_Listed entries:_
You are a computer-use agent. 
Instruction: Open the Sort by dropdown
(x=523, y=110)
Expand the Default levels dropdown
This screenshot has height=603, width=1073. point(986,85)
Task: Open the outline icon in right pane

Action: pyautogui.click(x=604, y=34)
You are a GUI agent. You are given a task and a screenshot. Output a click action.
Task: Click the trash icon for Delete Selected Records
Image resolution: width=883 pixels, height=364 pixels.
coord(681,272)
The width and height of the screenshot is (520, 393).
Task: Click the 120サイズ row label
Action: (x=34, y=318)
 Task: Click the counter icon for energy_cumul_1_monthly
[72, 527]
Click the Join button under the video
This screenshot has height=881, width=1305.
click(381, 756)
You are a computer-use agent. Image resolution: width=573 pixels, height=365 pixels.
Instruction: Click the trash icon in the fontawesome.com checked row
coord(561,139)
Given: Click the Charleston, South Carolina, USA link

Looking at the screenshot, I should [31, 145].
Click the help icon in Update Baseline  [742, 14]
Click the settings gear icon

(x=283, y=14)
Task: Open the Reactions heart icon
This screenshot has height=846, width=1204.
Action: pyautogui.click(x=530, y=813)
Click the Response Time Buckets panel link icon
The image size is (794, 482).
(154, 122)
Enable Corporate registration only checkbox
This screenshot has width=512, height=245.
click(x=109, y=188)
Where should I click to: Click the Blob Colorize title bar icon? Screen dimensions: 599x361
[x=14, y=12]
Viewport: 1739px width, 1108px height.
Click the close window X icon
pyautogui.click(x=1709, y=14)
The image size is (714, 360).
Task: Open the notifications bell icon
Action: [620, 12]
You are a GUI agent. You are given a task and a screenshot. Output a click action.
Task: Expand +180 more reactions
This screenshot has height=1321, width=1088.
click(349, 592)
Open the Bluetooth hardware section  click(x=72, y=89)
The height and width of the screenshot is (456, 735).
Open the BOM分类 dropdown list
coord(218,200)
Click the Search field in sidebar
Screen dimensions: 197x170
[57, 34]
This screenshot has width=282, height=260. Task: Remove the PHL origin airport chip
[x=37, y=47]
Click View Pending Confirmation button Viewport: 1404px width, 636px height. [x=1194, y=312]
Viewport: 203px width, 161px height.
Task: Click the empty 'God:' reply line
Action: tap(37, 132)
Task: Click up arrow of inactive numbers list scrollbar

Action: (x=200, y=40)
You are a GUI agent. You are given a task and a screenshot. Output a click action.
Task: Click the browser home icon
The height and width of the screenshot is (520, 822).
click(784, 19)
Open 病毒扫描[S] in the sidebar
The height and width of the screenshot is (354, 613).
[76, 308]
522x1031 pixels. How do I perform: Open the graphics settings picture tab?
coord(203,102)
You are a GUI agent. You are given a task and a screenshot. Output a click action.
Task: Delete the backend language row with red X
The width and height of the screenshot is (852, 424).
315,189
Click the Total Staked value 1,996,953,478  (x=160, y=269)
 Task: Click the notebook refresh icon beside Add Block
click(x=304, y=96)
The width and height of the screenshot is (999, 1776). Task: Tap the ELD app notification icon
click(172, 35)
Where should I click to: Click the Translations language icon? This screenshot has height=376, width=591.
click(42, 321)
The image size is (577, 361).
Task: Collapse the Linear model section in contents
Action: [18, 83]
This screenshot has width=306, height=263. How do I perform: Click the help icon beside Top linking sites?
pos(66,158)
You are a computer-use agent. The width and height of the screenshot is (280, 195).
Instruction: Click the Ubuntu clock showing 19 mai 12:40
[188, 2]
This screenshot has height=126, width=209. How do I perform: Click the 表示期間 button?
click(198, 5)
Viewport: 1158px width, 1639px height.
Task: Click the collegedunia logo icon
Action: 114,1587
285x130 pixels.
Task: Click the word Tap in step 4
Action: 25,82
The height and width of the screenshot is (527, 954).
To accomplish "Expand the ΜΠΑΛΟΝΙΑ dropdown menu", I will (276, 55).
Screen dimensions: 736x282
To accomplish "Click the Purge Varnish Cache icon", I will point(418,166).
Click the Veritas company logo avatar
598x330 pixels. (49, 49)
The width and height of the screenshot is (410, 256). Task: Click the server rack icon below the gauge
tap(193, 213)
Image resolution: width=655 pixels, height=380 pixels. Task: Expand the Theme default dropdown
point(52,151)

_Requirement:_ Repeat back the material above verbatim, including every line.

_Answer box:_
You are a computer-use agent. 
Instruction: Open the Sort by dropdown
(x=523, y=110)
Expand the Default levels dropdown
This screenshot has height=603, width=1073. point(986,85)
Task: Open the outline icon in right pane

Action: pyautogui.click(x=604, y=34)
You are a GUI agent. You are given a task and a screenshot. Output a click action.
Task: Click the trash icon for Delete Selected Records
Image resolution: width=883 pixels, height=364 pixels.
coord(681,272)
The width and height of the screenshot is (520, 393).
Task: Click the 120サイズ row label
Action: (x=34, y=318)
 Task: Click the counter icon for energy_cumul_1_monthly
[72, 527]
Click the Join button under the video
This screenshot has height=881, width=1305.
click(381, 756)
You are a computer-use agent. Image resolution: width=573 pixels, height=365 pixels.
Instruction: Click the trash icon in the fontawesome.com checked row
coord(561,139)
Given: Click the Charleston, South Carolina, USA link

Looking at the screenshot, I should [31, 145].
Click the help icon in Update Baseline  [742, 14]
Click the settings gear icon

(x=283, y=14)
Task: Open the Reactions heart icon
This screenshot has height=846, width=1204.
Action: pyautogui.click(x=530, y=813)
Click the Response Time Buckets panel link icon
The image size is (794, 482).
(154, 122)
Enable Corporate registration only checkbox
This screenshot has width=512, height=245.
click(x=109, y=188)
Where should I click to: Click the Blob Colorize title bar icon? Screen dimensions: 599x361
[x=14, y=12]
Viewport: 1739px width, 1108px height.
Click the close window X icon
pyautogui.click(x=1709, y=14)
The image size is (714, 360).
Task: Open the notifications bell icon
Action: [620, 12]
You are a GUI agent. You are given a task and a screenshot. Output a click action.
Task: Expand +180 more reactions
This screenshot has height=1321, width=1088.
click(349, 592)
Open the Bluetooth hardware section  click(x=72, y=89)
The height and width of the screenshot is (456, 735).
Open the BOM分类 dropdown list
coord(218,200)
Click the Search field in sidebar
Screen dimensions: 197x170
[57, 34]
This screenshot has width=282, height=260. Task: Remove the PHL origin airport chip
[x=37, y=47]
Click View Pending Confirmation button Viewport: 1404px width, 636px height. [x=1194, y=312]
Viewport: 203px width, 161px height.
Task: Click the empty 'God:' reply line
Action: tap(37, 132)
Task: Click up arrow of inactive numbers list scrollbar

Action: (x=200, y=40)
You are a GUI agent. You are given a task and a screenshot. Output a click action.
Task: Click the browser home icon
The height and width of the screenshot is (520, 822).
click(784, 19)
Open 病毒扫描[S] in the sidebar
The height and width of the screenshot is (354, 613).
[76, 308]
522x1031 pixels. How do I perform: Open the graphics settings picture tab?
coord(203,102)
You are a GUI agent. You are given a task and a screenshot. Output a click action.
Task: Delete the backend language row with red X
The width and height of the screenshot is (852, 424).
315,189
Click the Total Staked value 1,996,953,478  (x=160, y=269)
 Task: Click the notebook refresh icon beside Add Block
click(x=304, y=96)
The width and height of the screenshot is (999, 1776). Task: Tap the ELD app notification icon
click(172, 35)
Where should I click to: Click the Translations language icon? This screenshot has height=376, width=591.
click(42, 321)
The image size is (577, 361).
Task: Collapse the Linear model section in contents
Action: [18, 83]
This screenshot has width=306, height=263. How do I perform: Click the help icon beside Top linking sites?
pos(66,158)
You are a computer-use agent. The width and height of the screenshot is (280, 195).
Instruction: Click the Ubuntu clock showing 19 mai 12:40
[188, 2]
This screenshot has height=126, width=209. How do I perform: Click the 表示期間 button?
click(198, 5)
Viewport: 1158px width, 1639px height.
Task: Click the collegedunia logo icon
Action: 114,1587
285x130 pixels.
Task: Click the word Tap in step 4
Action: 25,82
The height and width of the screenshot is (527, 954).
To accomplish "Expand the ΜΠΑΛΟΝΙΑ dropdown menu", I will (276, 55).
Screen dimensions: 736x282
To accomplish "Click the Purge Varnish Cache icon", I will point(418,166).
Click the Veritas company logo avatar
598x330 pixels. (49, 49)
The width and height of the screenshot is (410, 256). Task: Click the server rack icon below the gauge
tap(193, 213)
Image resolution: width=655 pixels, height=380 pixels. Task: Expand the Theme default dropdown
point(52,151)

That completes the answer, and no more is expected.